I know (like most beginners) on how to do it in a directory, but recursively... ?
$ for f in *.jpg ; do convert $f -scale 25% resized/$f ; done
Let's just keep it simple. say,
$ for f in *; do touch $f; done
Upvotes: 5
Views: 6640
Reputation: 3695
When you say bash do you really mean within bash or just scripting using common command-line tools?
find . -type f -exec chmod u+x {} \;
What this means is for every file in the current directory make it executable. The \;
is passing the ;
to the find
command which interprets it as "invoke the exec string on each found path individually". You can replace \;
with \+
which tells find to first gather all paths & substitute it for {}
all at once.
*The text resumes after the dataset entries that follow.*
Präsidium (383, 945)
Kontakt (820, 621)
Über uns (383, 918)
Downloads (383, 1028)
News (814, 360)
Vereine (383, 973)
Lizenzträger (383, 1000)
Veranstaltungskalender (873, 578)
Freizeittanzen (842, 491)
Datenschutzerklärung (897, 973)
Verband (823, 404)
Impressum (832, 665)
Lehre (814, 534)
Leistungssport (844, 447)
Generally \+
can be more efficient but you have to be careful with command-line lengths as there are limits. What you can do then is combine it with xargs:
find . -type f -print0 | xargs -0 -P $(nproc) -I{} chmod u+x {}
What this does is it tells find to use the null character as a terminator instead of newlines. This ensures that you process each entry correct even if it has arbitrary spaces or random UTF characters (\0
is not a valid part of a path). The -0
option to xargs tells it to use \0
as the separator when reading arguments instead of newliens. The -P
option says to run the command in parallel N times where in this case N is the output of the nproc
command which prints the number of processors. -I
is the substitution string and the rest is the command string to process.
The man pages for find
& xargs
are good to explore.
On the off-chance you're looking for a solution wholly within Bash & no external tools, it's a bit more complicated & would involve some more advanced Bash-specific language constructs where you implement find yourself. To iterate over the contents of a directory, you'd do something like for path in <dir>; do
. Then you'd use the test built-in [[ -d "$path" ]]
to determine if it's a directory, [[ -f "$path" ]]
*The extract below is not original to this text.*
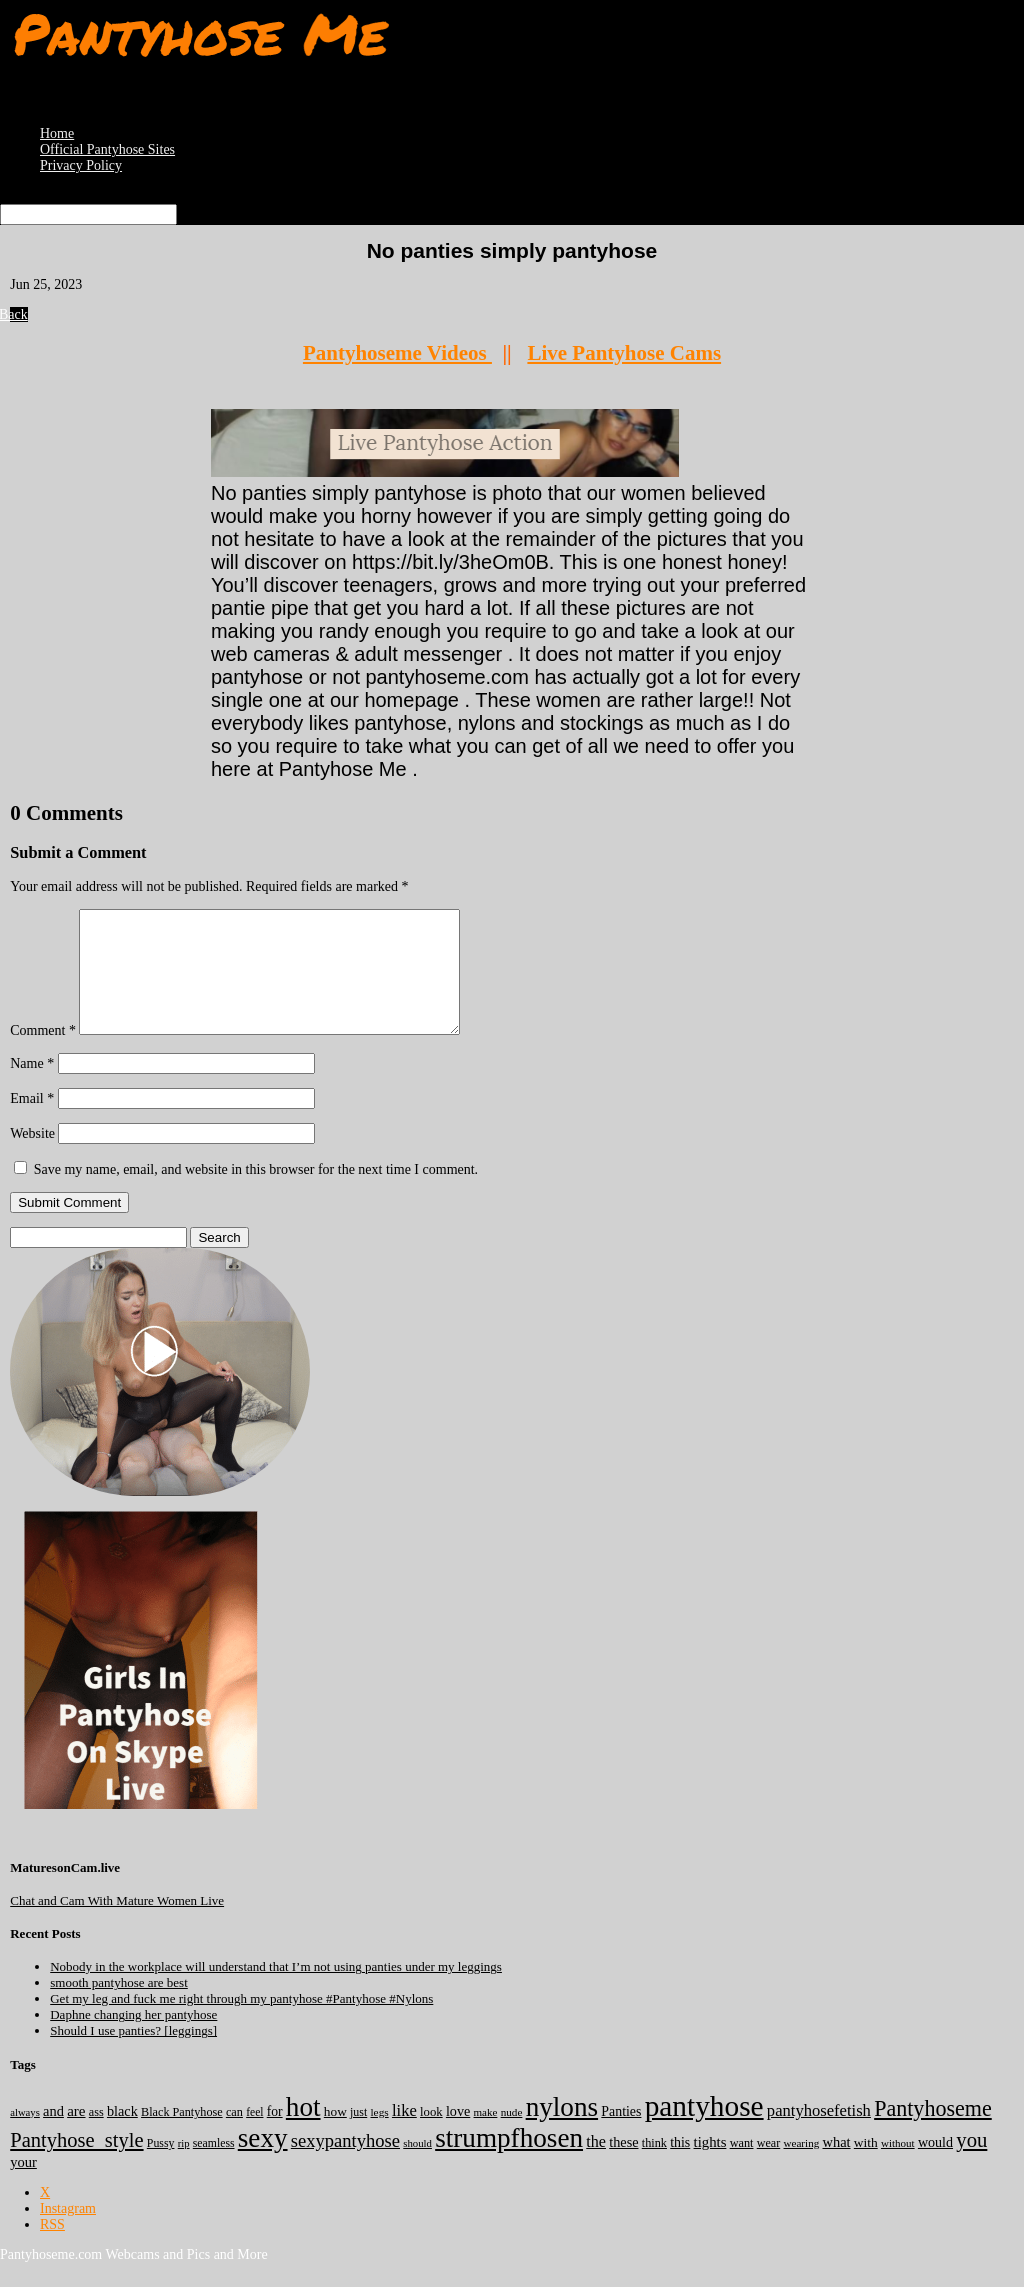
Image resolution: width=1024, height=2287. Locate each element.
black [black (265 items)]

if it's a file etc (man test
has many of the explanations but note that's the standalone test
executable which has subtle differences & pitfalls from the more feature-filled & safer bash version [[ ]]
.
Working with bash arrays: https://www.tldp.org/LDP/Bash-Beginners-Guide/html/sect_10_02.html Bash test introduction: https://www.tldp.org/LDP/abs/html/testconstructs.html
What that test introduction doesn't mention is things like regular expressions which would be part of that syntax. Bash also has powerful options for manipulating the contents of variables: https://www.tldp.org/LDP/abs/html/parameter-substitution.html
In practice though, anything even moderately complex (whether within bash or by combining tools), is probably better maintained & easier to read in Python (speaking as someone with lots and lots of extensive experience in Bash).
find_files() {
if [[ ! -x "$1" ]]; then
echo "$1 isn't a directory" >&2
return 1
fi
local dirs=("$1")
while [[ "${#dirs[@]}" -gt 0 ]]; do
local dir="${dirs[0]}"
dirs=("${dirs[@]:1}") # pop the element from above
# whitespace in filenames iterated will be a problem. Look to the IFS
# variable to handle those more gracefully.
for p in "${dir}"/*; do
if [[ -d "$p" ]]; then
dirs+=("$p")
elif [[ -f "$p" ]]; then
echo "$p"
fi
done
done
}
for f in $(find_files .); do
chmod u+x "$f"
done
As you can see this is more complicated, trickier, & slower than just using the find/xargs binaries. You would never want to write something like that in reality. You could even get fancier where you convert find_files
into process
by having it take a command that you then evaluate as you're iterating (instead of echo'ing the path) via eval
. eval
is super tricky & can be a security exploit.
Upvotes: 4
Reputation: 33135
Use globstar
:
shopt -s globstar
for f in ./**; do
touch "$f"
done
From the Bash manual:
globstar
If set, the pattern ‘
**
’ used in a filename expansion context will match all files and zero or more directories and subdirectories. If the pattern is followed by a ‘/
’, only directories and subdirectories match.
BTW, always quote your variables, and use ./
in case of filenames that look like options.